START TASK MATERIAL

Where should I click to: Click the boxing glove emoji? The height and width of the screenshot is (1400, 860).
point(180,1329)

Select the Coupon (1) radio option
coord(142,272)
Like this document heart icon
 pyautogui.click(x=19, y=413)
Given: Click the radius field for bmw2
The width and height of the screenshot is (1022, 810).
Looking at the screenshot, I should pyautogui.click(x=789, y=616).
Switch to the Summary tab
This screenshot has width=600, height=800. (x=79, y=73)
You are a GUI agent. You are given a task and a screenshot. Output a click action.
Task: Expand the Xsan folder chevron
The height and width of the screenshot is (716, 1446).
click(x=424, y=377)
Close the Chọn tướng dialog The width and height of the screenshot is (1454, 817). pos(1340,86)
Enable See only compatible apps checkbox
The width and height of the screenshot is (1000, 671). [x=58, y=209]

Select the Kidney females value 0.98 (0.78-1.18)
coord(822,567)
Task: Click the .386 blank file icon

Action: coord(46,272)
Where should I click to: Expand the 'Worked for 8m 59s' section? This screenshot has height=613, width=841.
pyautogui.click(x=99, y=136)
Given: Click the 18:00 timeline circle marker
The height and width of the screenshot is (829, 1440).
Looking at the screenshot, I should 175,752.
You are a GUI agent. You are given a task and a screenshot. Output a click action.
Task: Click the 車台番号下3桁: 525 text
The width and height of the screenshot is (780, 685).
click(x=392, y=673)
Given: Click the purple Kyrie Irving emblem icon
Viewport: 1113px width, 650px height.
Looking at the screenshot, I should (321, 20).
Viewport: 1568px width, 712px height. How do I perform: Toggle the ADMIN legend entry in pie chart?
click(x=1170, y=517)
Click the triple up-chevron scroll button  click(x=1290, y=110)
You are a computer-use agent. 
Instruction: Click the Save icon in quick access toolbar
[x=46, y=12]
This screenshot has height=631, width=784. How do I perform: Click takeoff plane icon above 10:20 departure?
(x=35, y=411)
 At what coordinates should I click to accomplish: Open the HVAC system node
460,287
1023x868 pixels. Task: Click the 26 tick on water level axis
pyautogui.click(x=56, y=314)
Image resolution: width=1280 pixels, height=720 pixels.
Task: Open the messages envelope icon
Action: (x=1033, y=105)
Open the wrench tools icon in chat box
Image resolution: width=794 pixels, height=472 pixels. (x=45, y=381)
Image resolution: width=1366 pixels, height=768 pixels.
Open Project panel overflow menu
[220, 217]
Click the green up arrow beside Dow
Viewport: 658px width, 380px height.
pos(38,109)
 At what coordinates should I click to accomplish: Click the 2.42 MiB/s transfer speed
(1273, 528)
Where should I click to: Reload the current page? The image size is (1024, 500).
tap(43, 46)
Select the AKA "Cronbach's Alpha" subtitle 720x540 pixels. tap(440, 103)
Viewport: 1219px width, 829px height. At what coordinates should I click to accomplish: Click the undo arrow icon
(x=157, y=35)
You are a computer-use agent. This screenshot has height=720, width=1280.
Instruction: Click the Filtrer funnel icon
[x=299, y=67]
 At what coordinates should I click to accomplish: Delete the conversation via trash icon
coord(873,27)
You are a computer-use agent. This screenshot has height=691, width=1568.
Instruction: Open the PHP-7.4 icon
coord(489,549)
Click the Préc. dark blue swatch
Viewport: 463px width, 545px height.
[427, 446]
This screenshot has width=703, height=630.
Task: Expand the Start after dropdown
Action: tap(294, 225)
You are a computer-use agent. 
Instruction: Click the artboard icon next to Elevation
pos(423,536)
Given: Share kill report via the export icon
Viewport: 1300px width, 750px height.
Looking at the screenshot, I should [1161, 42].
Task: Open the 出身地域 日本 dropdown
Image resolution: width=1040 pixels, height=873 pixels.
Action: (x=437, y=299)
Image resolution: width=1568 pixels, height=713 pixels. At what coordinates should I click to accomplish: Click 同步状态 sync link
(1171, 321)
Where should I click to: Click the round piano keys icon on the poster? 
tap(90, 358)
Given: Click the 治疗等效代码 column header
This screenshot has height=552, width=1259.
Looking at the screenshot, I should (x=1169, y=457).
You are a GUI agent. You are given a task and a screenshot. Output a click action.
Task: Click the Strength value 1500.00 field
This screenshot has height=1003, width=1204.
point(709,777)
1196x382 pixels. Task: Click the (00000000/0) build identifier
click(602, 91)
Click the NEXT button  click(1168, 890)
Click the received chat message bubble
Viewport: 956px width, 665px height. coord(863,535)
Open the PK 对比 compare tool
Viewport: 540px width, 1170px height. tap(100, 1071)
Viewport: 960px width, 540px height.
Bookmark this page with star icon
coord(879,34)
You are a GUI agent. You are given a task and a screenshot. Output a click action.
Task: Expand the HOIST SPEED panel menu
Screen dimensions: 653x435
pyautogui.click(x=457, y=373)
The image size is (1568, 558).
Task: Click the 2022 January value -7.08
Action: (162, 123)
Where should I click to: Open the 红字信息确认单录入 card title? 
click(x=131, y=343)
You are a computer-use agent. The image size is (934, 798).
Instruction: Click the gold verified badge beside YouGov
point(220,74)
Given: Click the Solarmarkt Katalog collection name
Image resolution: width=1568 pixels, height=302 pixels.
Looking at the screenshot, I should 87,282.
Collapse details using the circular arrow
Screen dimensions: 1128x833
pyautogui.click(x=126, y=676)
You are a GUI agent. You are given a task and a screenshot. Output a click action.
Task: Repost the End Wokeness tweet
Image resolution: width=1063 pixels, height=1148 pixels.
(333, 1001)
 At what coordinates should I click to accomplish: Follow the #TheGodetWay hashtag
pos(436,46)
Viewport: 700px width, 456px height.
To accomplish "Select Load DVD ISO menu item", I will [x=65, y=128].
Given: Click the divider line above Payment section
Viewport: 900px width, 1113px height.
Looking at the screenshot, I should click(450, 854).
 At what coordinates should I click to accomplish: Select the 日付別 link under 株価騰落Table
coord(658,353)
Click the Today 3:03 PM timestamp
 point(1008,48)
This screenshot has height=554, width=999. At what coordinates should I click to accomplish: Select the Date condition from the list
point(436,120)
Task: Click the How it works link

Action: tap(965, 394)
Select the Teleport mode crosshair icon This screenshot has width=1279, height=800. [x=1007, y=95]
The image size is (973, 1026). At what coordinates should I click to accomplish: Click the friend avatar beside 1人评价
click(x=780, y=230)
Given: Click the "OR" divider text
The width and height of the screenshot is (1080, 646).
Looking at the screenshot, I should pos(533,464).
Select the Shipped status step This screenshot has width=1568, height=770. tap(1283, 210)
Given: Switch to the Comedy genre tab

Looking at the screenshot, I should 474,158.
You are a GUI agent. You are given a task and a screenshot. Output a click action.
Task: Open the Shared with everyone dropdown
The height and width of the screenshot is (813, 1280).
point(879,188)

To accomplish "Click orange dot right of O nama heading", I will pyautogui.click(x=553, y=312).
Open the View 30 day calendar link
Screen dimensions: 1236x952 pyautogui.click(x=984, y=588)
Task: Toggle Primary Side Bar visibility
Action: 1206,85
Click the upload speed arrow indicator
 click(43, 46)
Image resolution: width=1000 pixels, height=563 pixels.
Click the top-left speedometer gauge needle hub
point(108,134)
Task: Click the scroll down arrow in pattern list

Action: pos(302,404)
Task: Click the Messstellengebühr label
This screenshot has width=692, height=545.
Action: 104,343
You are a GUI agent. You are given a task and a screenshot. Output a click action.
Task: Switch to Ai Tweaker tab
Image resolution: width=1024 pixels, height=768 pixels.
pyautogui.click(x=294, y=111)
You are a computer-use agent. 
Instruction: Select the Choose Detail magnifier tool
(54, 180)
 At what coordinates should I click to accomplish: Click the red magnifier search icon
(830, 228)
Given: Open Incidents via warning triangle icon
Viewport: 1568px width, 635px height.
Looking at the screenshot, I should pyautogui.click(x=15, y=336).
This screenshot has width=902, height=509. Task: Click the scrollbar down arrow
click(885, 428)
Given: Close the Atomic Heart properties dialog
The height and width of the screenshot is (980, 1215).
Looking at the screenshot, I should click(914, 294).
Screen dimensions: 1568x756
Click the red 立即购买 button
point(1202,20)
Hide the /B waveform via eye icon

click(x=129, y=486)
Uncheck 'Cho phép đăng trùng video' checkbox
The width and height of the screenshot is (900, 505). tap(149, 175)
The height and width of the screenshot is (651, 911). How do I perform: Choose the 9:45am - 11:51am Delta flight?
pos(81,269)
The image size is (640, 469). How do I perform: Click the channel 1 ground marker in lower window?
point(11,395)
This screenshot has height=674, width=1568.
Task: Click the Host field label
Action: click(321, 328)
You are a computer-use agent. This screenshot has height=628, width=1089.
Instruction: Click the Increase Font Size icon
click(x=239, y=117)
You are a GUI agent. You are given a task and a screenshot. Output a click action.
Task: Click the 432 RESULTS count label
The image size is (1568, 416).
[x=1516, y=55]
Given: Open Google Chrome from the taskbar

END TASK MATERIAL

Word for word, restate the lines above from the line containing "1196x382 pixels. Task: Click" through the line containing "Given: Click the Solarmarkt", with both included and nothing else.

EXERCISE RESPONSE →
1196x382 pixels. Task: Click the (00000000/0) build identifier
click(602, 91)
Click the NEXT button  click(1168, 890)
Click the received chat message bubble
Viewport: 956px width, 665px height. coord(863,535)
Open the PK 对比 compare tool
Viewport: 540px width, 1170px height. tap(100, 1071)
Viewport: 960px width, 540px height.
Bookmark this page with star icon
coord(879,34)
You are a GUI agent. You are given a task and a screenshot. Output a click action.
Task: Expand the HOIST SPEED panel menu
Screen dimensions: 653x435
pyautogui.click(x=457, y=373)
The image size is (1568, 558).
Task: Click the 2022 January value -7.08
Action: (162, 123)
Where should I click to: Open the 红字信息确认单录入 card title? 
click(x=131, y=343)
You are a computer-use agent. The image size is (934, 798).
Instruction: Click the gold verified badge beside YouGov
point(220,74)
Given: Click the Solarmarkt Katalog collection name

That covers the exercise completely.